Pyoyngang is basicly a privileged city.  If you're privileged enough, you can move from the rural areas to the city.  The elite lives "somewhere", the privileged people get by somehow.

 

The amount of billboards is actually quite decent.  But they do have their style.

 

Practising for parade.

 

A room with a view.  This is actually from the hotel window.  One can also spot the same view on the North Korean TV news in the background.  We couldn't figure out the TV studio at the hotel, though, but we did try..

 

 

During the week it was a celebration for children.  Here is one of the many bus that brought the children for the festivals.

 

 

This is actually green power.  It's thermal power plant.  Somehow it just worked better in black & white.

 

 

Ah, the famous cars that tout propaganda.  What they actually play is the radio channel.  There's music, too.

 

Some modern, recently finished chinese buildings.

 

.. with amazing LED lights.  One of the very few places where one can see some light during the Pyongyang evenings.

 

There are about five billboards in Pyongyang selling cars.  This is one of them and we saw all.

During the Pyongyang visit one can and will see many sights plenty of times.  It isn't really because they want to show you just those things and hide the rest but because the roads are better.  I can tell you that a week in a bus on North Korean roads does make a difference -- back in Beijing I slept the first night on floor, my back couldn't handle the soft mattress.

 

 

 

Sometimes you cannot put a picture into words.  Sometimes I'm grateful that the weird human mind has given us so weird things to see.

----------


## Petri

So who would you like to have on your apartment house wall?

 

 

The entrance to the Pyongyang department store is being washed.  Everything is done by hand in NK.

----------


## Petri

*Pyongyang by Night*

Not the night life but night..

 

For a city of 2.5 million people, it's pretty dark except for the attractions and the new buildings.

 

 

Juche Tower by night.

*Gold Lane Bowling*

Due to my victory during the night at the hotel, the dutch guy wanted a rematch.  Or perhaps the bowling alley was on the itinerary anyway..

 
 

*Mansudae Fountain Park*

 

They do look like spys, don't they?

 

 

And a "race of taxi's".  I couldn't help wondering what a taxi drive would cost and what would they do if a tourist actually took a ride.

----------


## Petri

*War Victory Monuments*

 

 

 

 

 

 

Victorious Fatherland Liberation War monuments, also called the Korean War.  Just like in Russia and eastern Europe, they don't have trouble putting some emotion into the monuments.
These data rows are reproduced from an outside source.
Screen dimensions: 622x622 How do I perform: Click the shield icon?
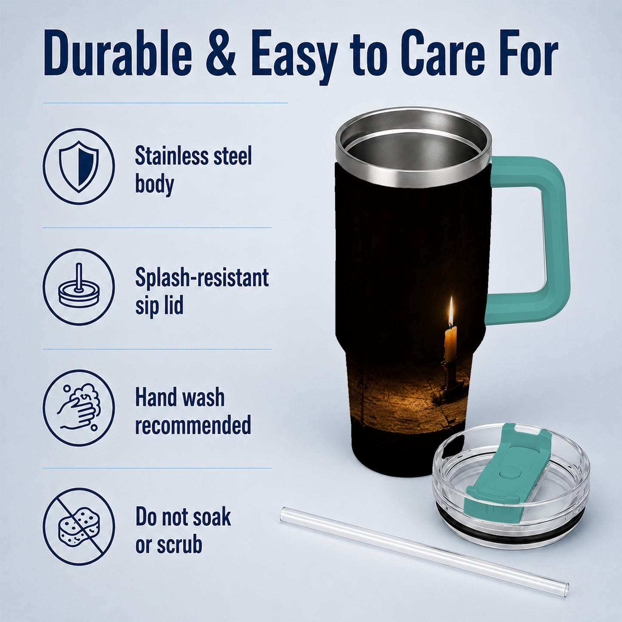[79, 166]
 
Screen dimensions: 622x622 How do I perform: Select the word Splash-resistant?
[202, 277]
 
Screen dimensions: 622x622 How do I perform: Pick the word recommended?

I know pretty much nothing about the Korean War but these huge monuments are impressive.

*Traffic ladies*

 

A classic..  Unfortunately NK had removed the stands for the traffic police.  Actually as the traffic police are part of the military, you're not supposed to photograph them.

 

Notice the very creative truck in the background.

 

 

Seriously, they don't like taking photos of them and usually turn around.  I wonder if the drivers like tourists influencing the smooth flow of traffic.

These girls do have power.  One UN car just had to follow the rules, no question about it.  One will not enter this road, period.

There's even a web site dedicated to the Pyongyang traffic police ladies,  http://www.pyongyangtrafficgirls.com

----------


## andynap

You are very intrepid. I wonder how Americans would be treated. I see the plane you posted has no closures for the overhead bins and you must have been really hungry to eat that airplane meal- ugh. This country looks so vacant and lost. Not my idea of fun. I'll read about it.

----------


## Petri

*USS Pueblo*

USS Pueblo is the only US Navy ship that is being held captive by a foreign government.

 

But as one sees the ship, nobody cares really.  The war is deep inside in North Korea, no doubt about it.  Considering the amount of bombs dropped there, one can't really blame them.

 

 

Our lovely host on the boat.  It's amazing how seriously they take things while still being very nice.

Notice the Kim-jong Il pin.  This is the "old model".  The new one has both Kim-jong Il and Kim Jong-un on it.  The pin is like a medal for confirmation party, a treasure you're given when you grow up.  You can't but it from the tourist shops nor anyone will give it to.

 

One of the military heroes that captured the spy ship suddenly appears on board.

*Taedong Riverfront*

After visiting the Pyongyang's main square where all the parades are held, we headed towards the riverfront for a "free walk".

 

 

 

 

 

 

Kids were rowing on the river for fun.

 

 

 

 

At this point we had pretty much forgotten all the guidelines.  People didn't seem to mind being photographed, the kids were just great and spoke a few words in english, we could hear "hi!" everywhere, and as it was children's festival week, there were children everywhere.



 

.. and obviously it meant that our dutch friends were didn't hesitate to make contact with the kids.  That's a lawyer and a 747-pilot.

 

 

.. and obviously the locals (local spys?) were suspicious about these activities.  Perhaps we were marked for rest of our lives to be followed by NK agents.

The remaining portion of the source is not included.